TASK DIRECTIONS — Write down exactly the lines from the one below that has "Screen dimensions: 1315x924" to the end of the data, both ends included; the pictures should not appear in your copy.

INFORMATION GIVEN —
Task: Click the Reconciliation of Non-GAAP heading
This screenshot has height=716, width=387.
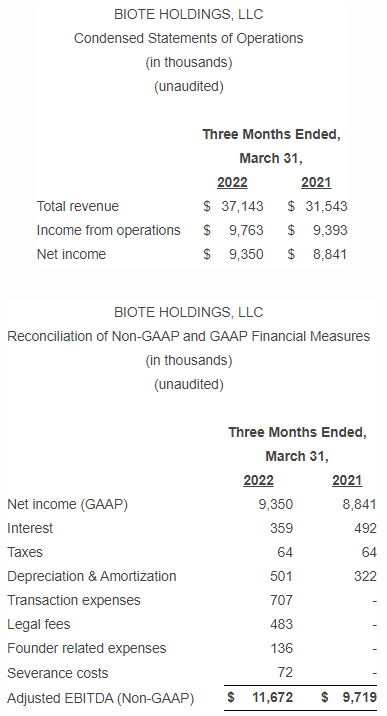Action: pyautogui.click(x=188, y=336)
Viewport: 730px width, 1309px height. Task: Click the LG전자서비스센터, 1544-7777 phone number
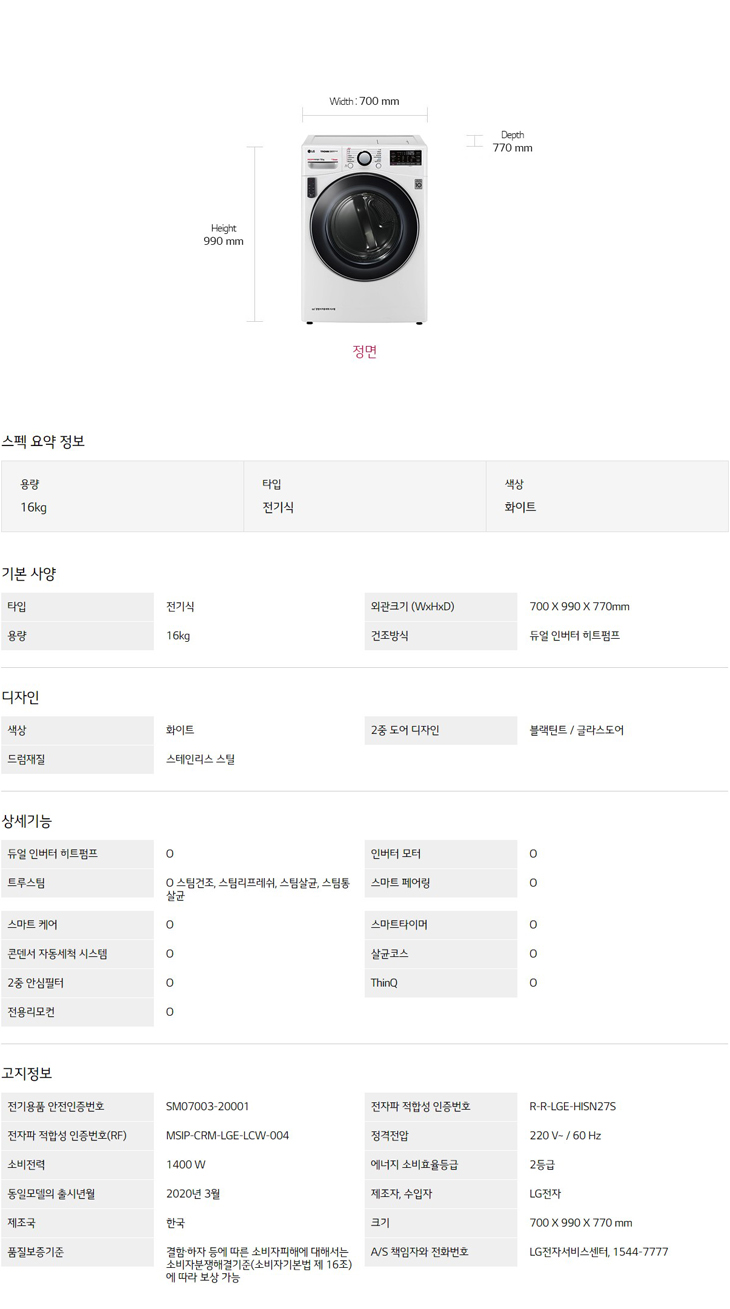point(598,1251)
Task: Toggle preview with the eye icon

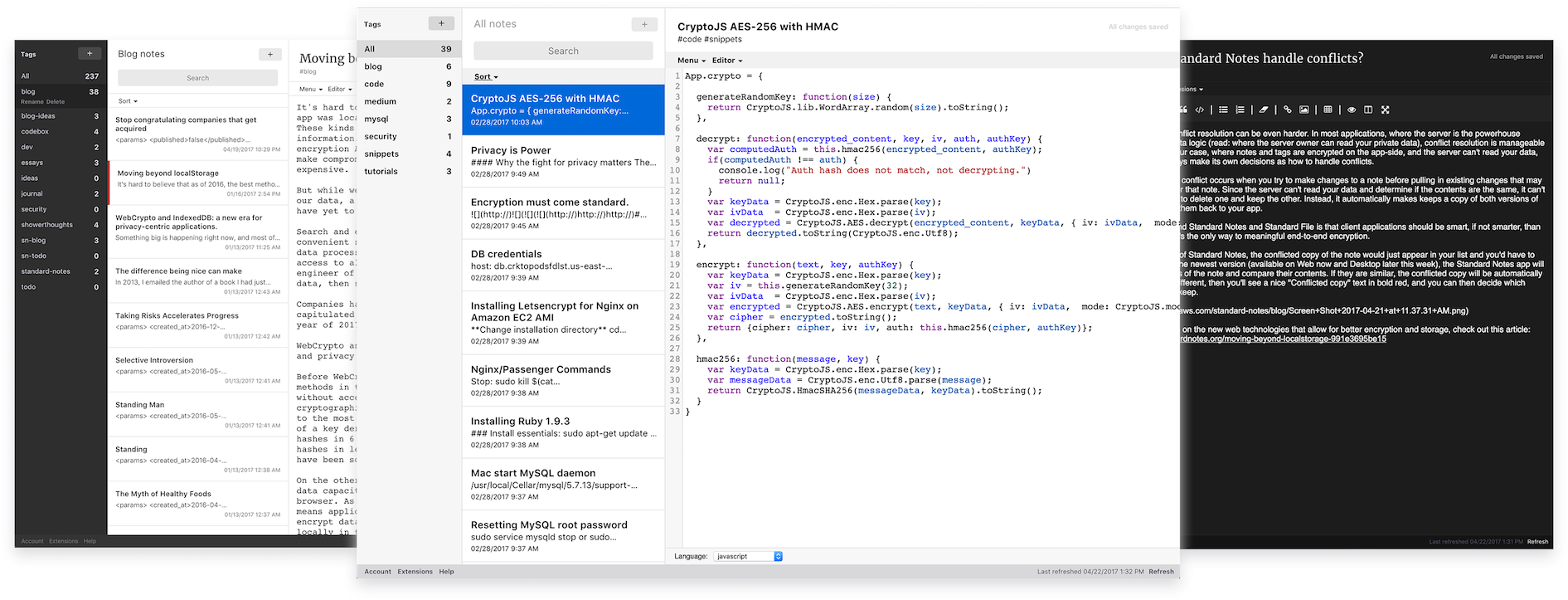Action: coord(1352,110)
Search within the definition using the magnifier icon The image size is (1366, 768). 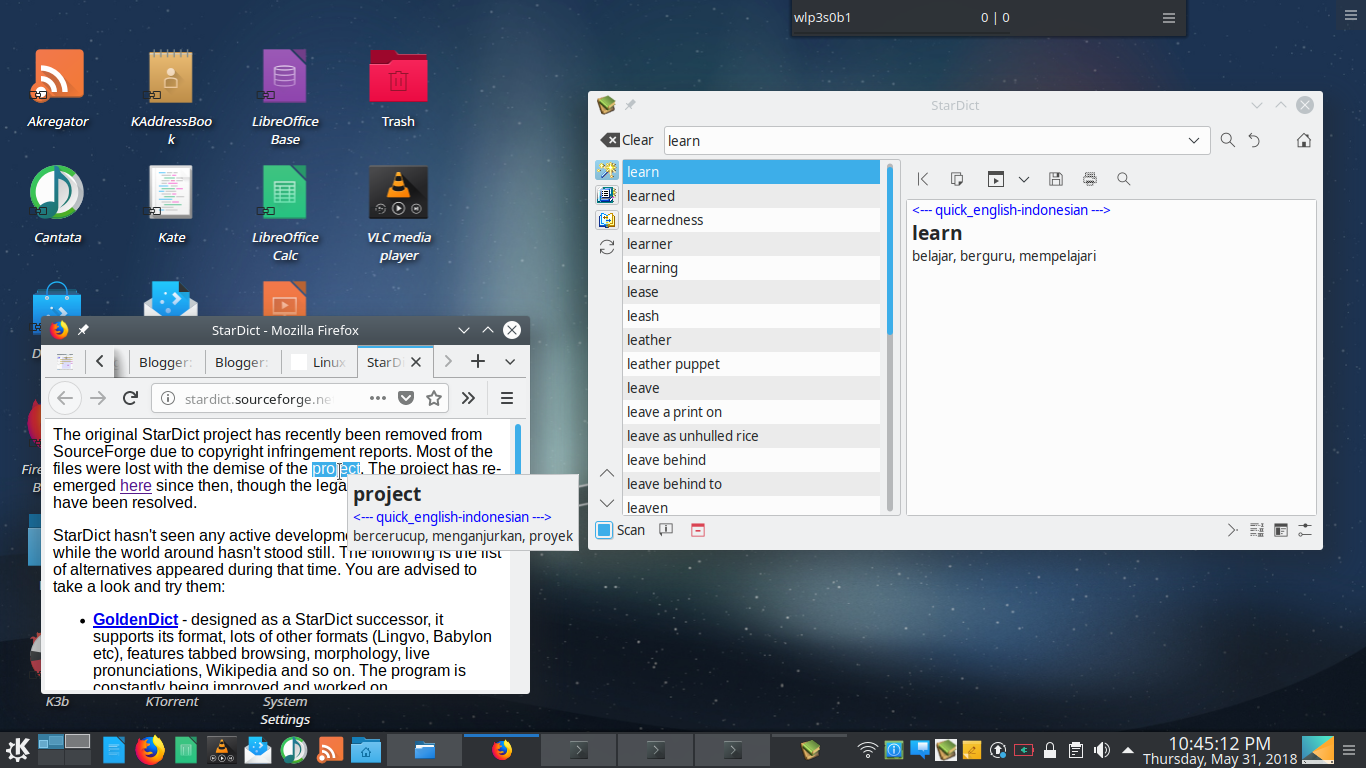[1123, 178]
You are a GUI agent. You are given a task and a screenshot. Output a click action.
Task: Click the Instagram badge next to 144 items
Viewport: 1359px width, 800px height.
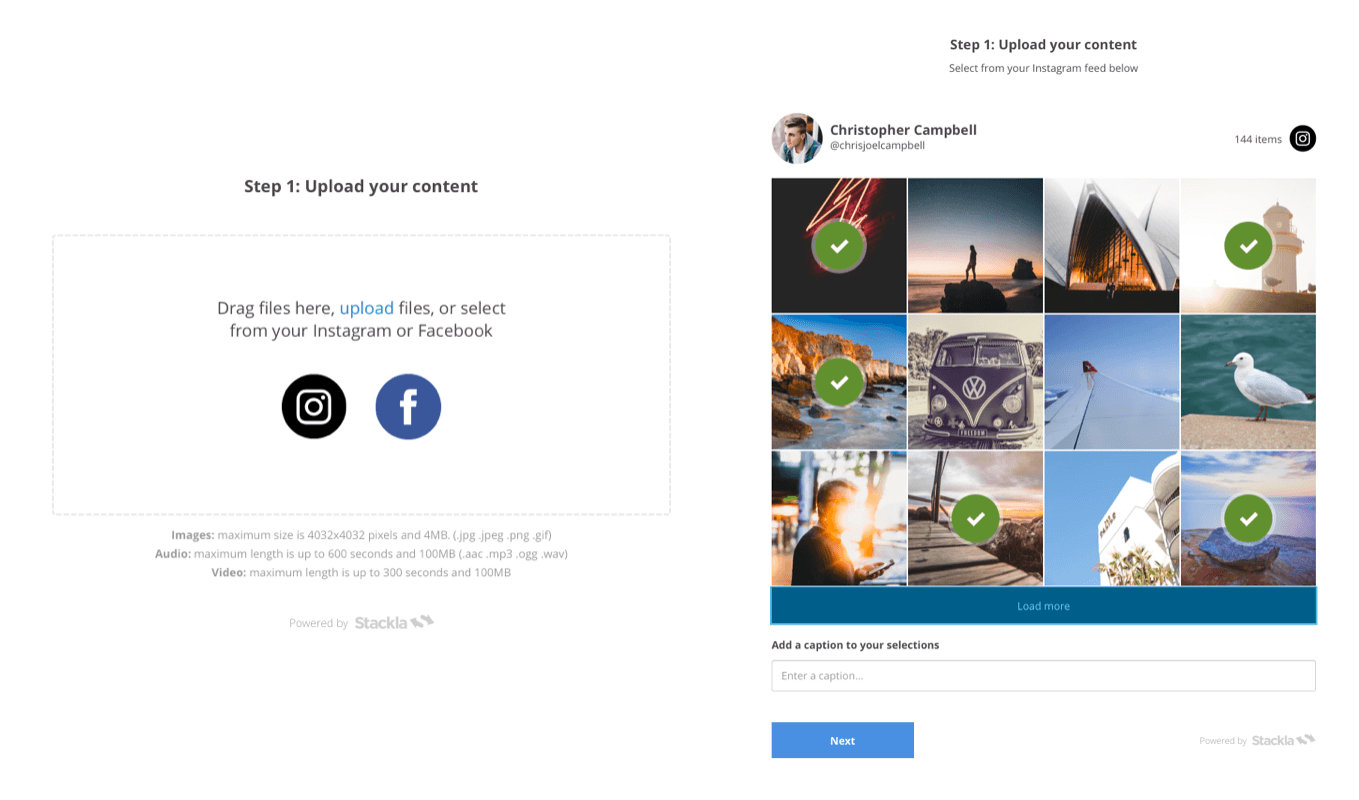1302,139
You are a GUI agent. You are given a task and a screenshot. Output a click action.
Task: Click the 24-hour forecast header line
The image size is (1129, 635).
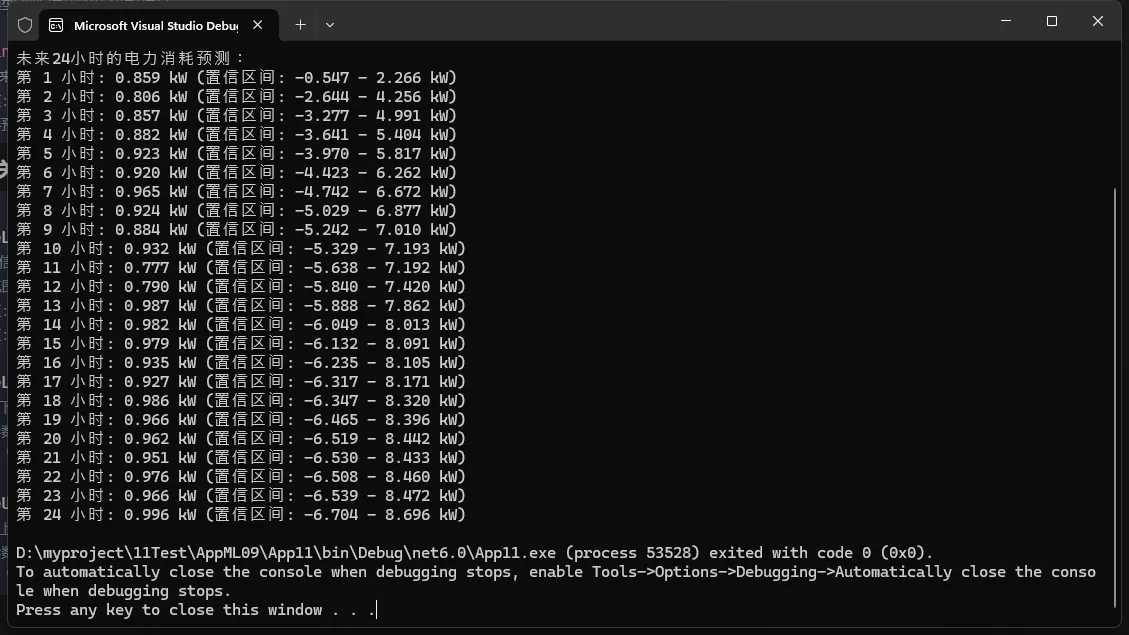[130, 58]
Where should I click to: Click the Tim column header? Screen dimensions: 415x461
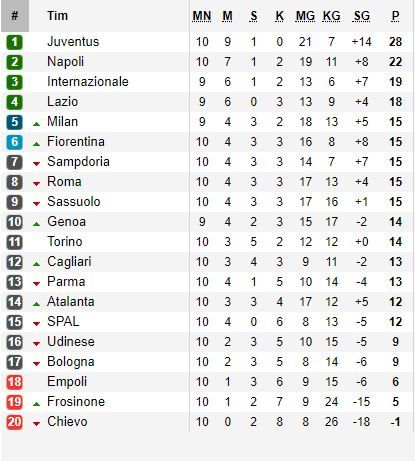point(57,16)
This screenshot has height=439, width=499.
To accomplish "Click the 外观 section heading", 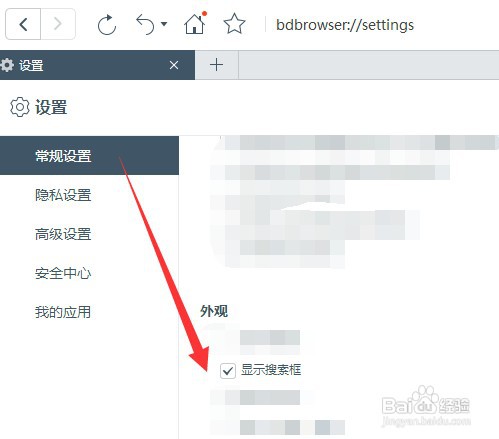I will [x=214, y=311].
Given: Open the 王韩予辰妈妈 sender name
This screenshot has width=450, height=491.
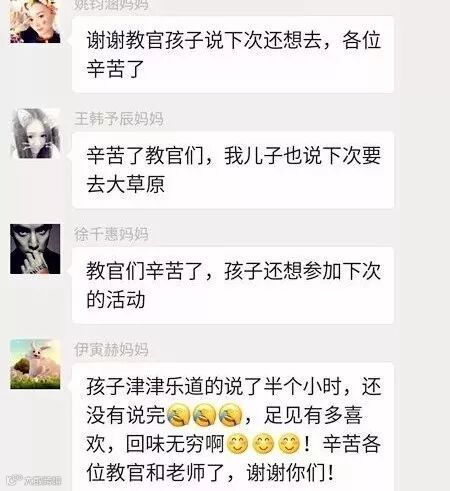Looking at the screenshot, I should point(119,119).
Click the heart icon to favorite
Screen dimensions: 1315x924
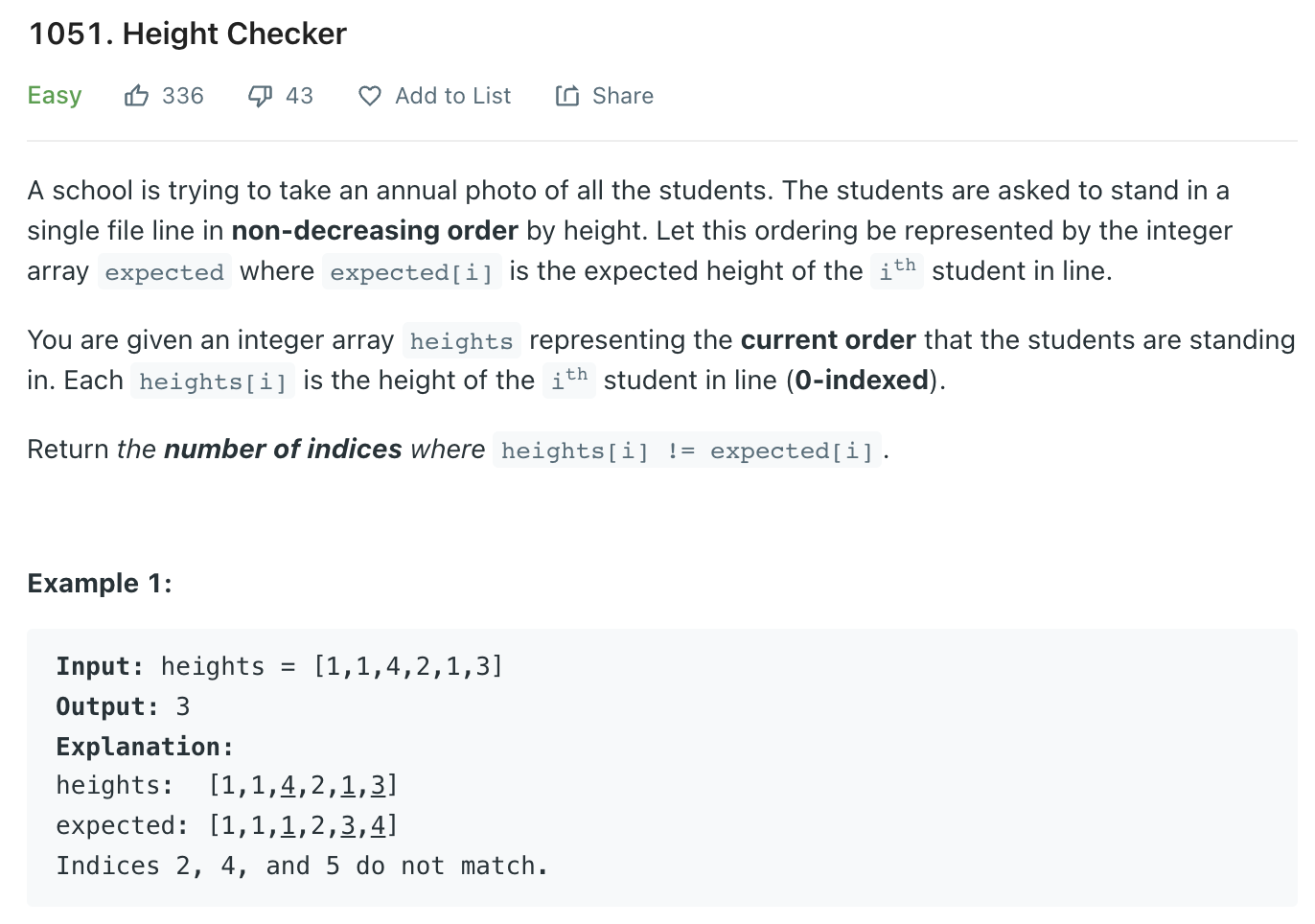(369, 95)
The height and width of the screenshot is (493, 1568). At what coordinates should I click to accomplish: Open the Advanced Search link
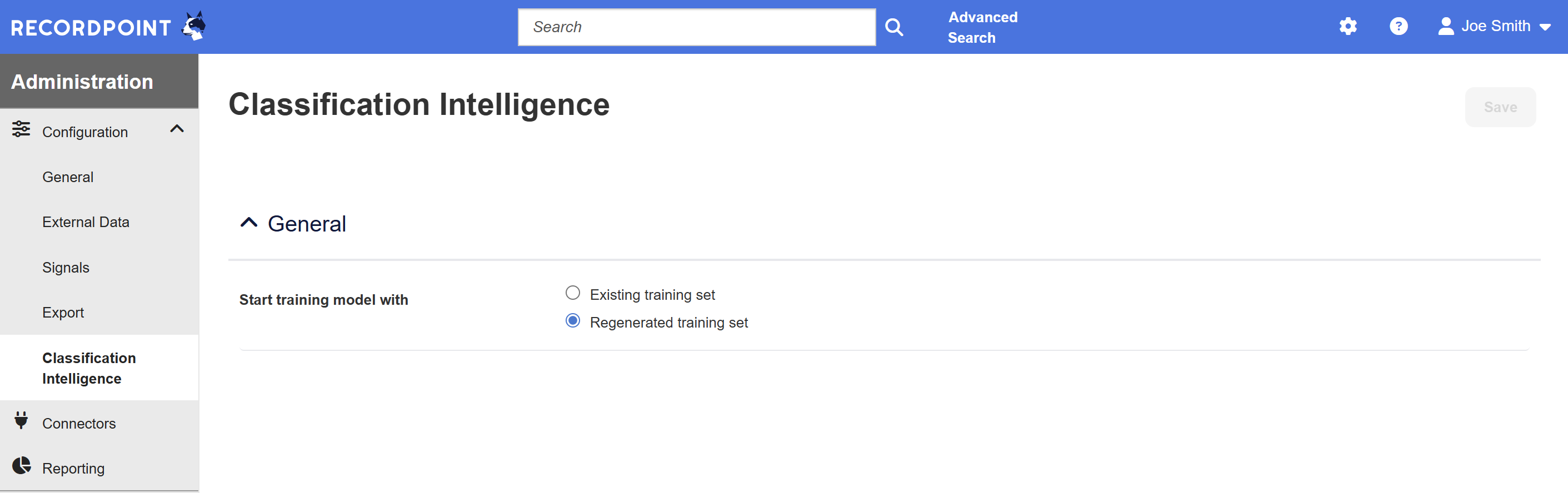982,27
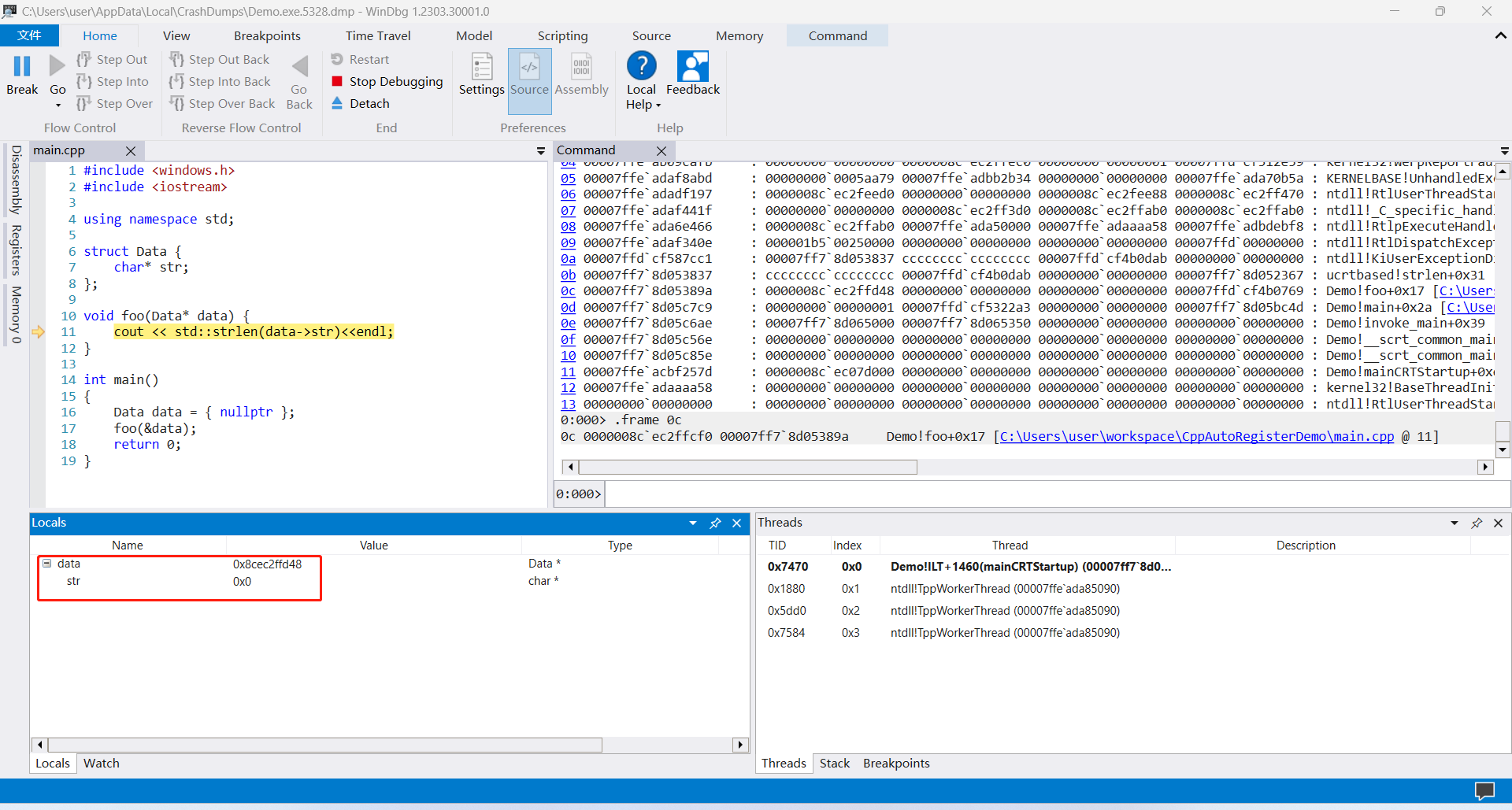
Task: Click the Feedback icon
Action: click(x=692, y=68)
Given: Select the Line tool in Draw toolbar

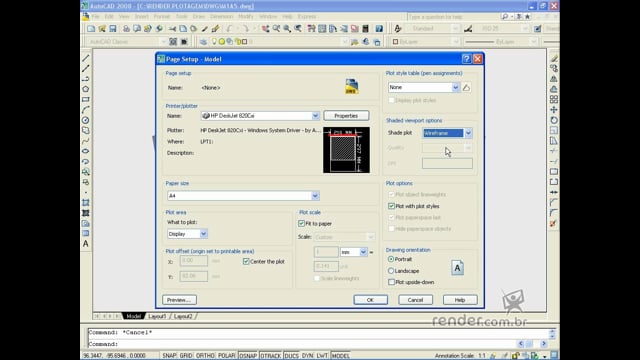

RESPONSE TO THE TASK —
Screen dimensions: 1315x924
(369, 95)
The height and width of the screenshot is (493, 1568). At what coordinates should I click to accomplish: Open the Advanced Search link
982,27
Task: Click the Feedback icon
Action: click(x=692, y=68)
Given: Select the Line tool in Draw toolbar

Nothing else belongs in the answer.